Garfield Sobers "six sixes" bat hits Melbourne auction scene
Author: Richard Brewster | Posted: 12th February, 2019
West Indian Sir Garfield Sobers will always be remembered as one of the greatest – if not the greatest – cricketing allrounders of all time.
His extraordinary feat of hitting six sixes in one six-ball over for English county Nottinghamshire against Glamorgan on August 31, 1968 – the first batsmen ever to do so – from the bowling of hapless young Malcolm Nash is still talked about today and can even be found on YouTube.
So hard did Sobers hit the last of these sixes that it flew out of the ground and was not found until the next day.
For many years, the bat Sobers used was displayed at Nottinghamshire Cricket Club.
In 2000 Christie’s in Melbourne offered it for sale where it changed hands for $135,000.
On Sunday February 24, the bat will be auctioned for only the second time by Leski Auctions at 727-729 High Street, Armadale – with the sale beginning at 2pm – and carries a catalogue estimate of $90,000-$120,000.
Also part of that 2000 Christie’s auction was Australian batsman Sir Donald Bradman’s New South Wales state cap from about 1928, which will again be offered for sale for only the second time in almost 20 years.

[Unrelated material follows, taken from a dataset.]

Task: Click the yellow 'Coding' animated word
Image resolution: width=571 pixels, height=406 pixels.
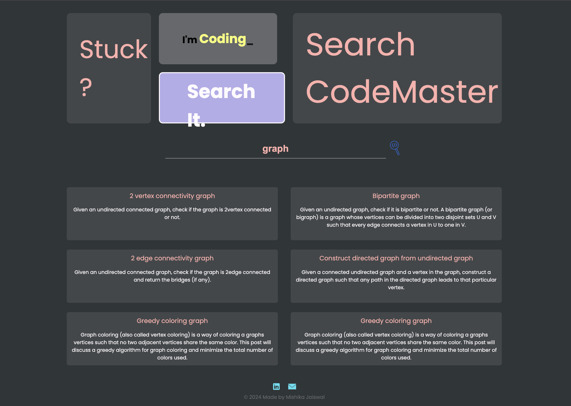Action: pos(223,39)
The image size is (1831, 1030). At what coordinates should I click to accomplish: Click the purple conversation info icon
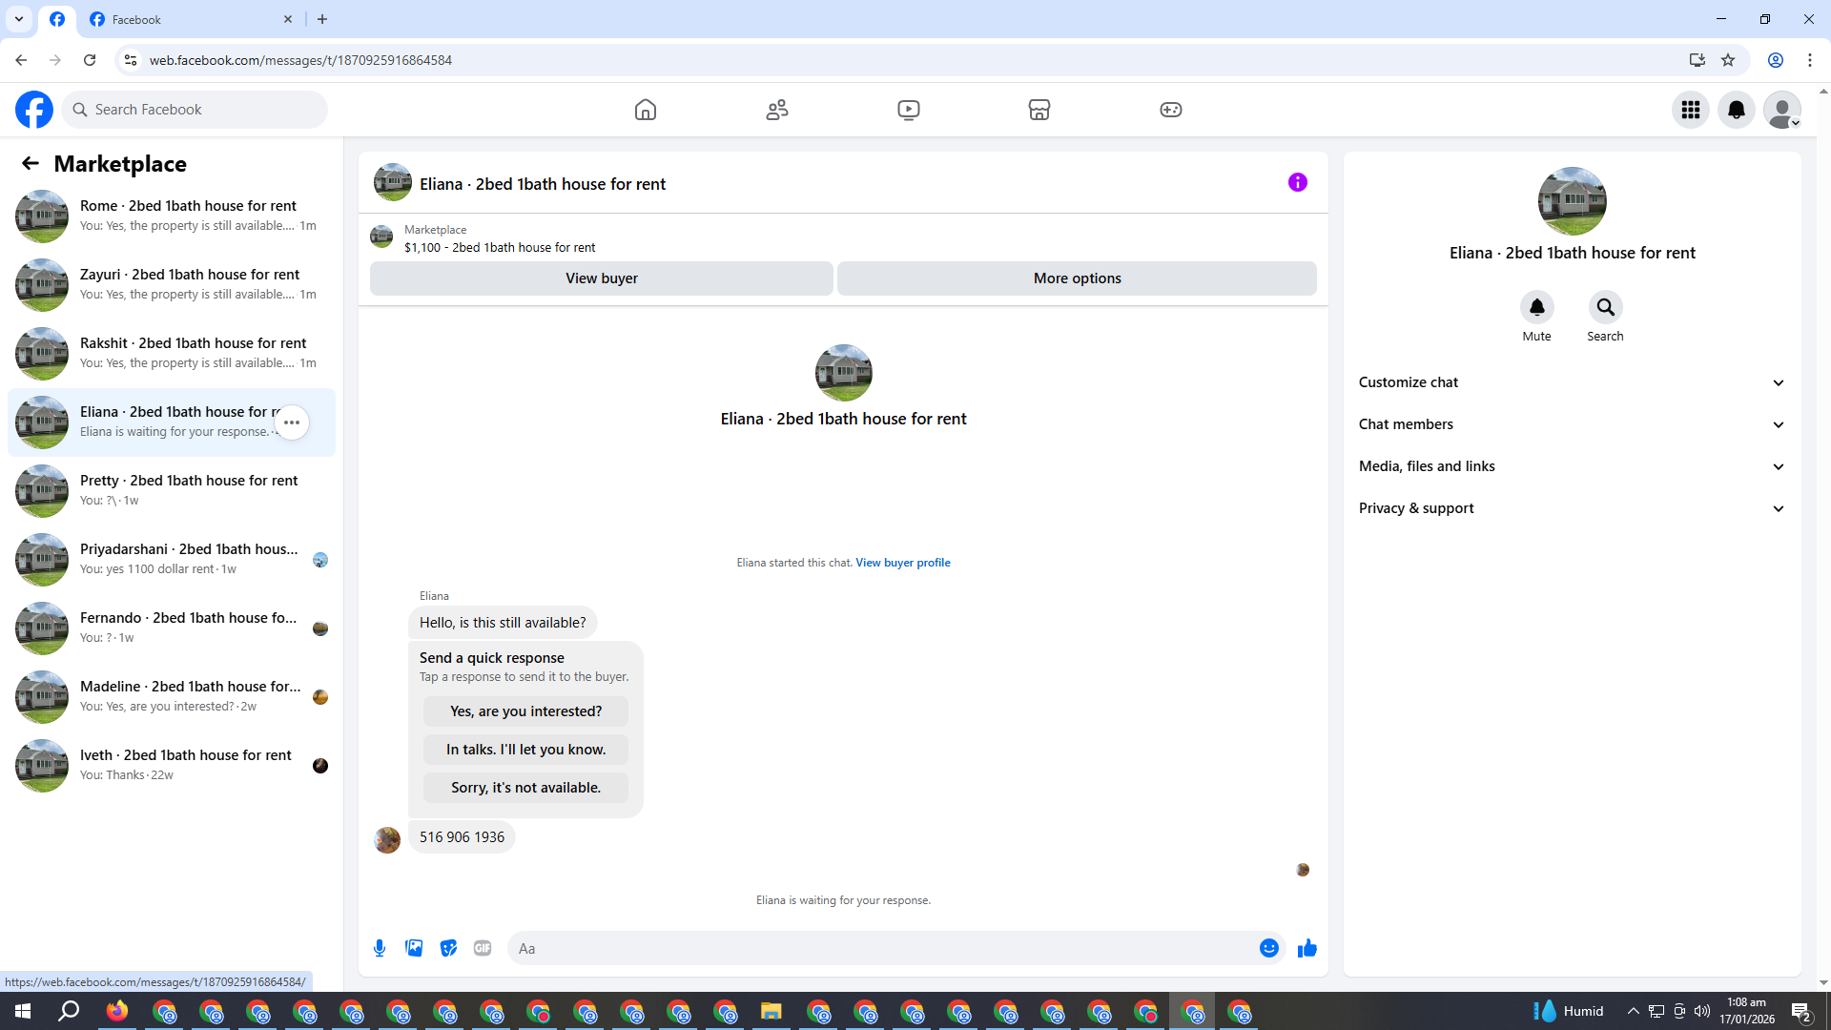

Undoubtedly the most iconic batsman to ever live, Bradman’s extraordinary career and Test average of 99.94 has never been replicated.
With most of his important memorabilia in institutions, this is a great opportunity for auction goers to obtain an early significant item from his cricketing days and is the oldest known primary object from Bradman’s first class career to appear at public auction.
The 1927-28 season was the first time Bradman was selected to represent New South Wales in the Sheffield Shield side, where he scored 118 – becoming only the 20th Australian to score a century on first-class debut.
Bradman believed he was presented with the cap the following season (1928-29) where he scored a century in each innings against Queensland, 87 and 132 for New South Wales against the visiting MCC team and 79 and 112 in the third Test.
In January 1929, Bradman scored 340 against Victoria at the Sydney Cricket Ground, at that time the highest score ever made on the ground and the highest by a batsman under 21.
An interesting auction highlight, particularly for rugby fans, is Bill Kelly’s 1914 Test team jersey – a highly important and extremely rare relic from the second Great Britain Lions tour to Australia and New Zealand.
Kelly, after whom the ANZAC Test trophy is named, was a New Zealander who at 18 played first class rugby union for Buller and later for Wellington.
With the launch of the Wellington Rugby League competition In 1912, Kelly switched codes and toured Australia with the New Zealand national side two years running.
In 1914, Kelly joined Sydney’s Balmain Tigers and made his sole international Test appearance as a centre for Australia against England.
The following year, he captain-coached the undefeated Tigers to their first premiership victory, becoming the first New Zealander to appear in a NSW rugby league grand final.
Apart from Kelly’s inclusion, the first Test of the 1914 Great Britain Lions Tour was significant for several reasons including the Test debut of future Australian Rugby League Hall of Fame inductee Harold Horder and selection of the only Queenslander Henry Bolewski.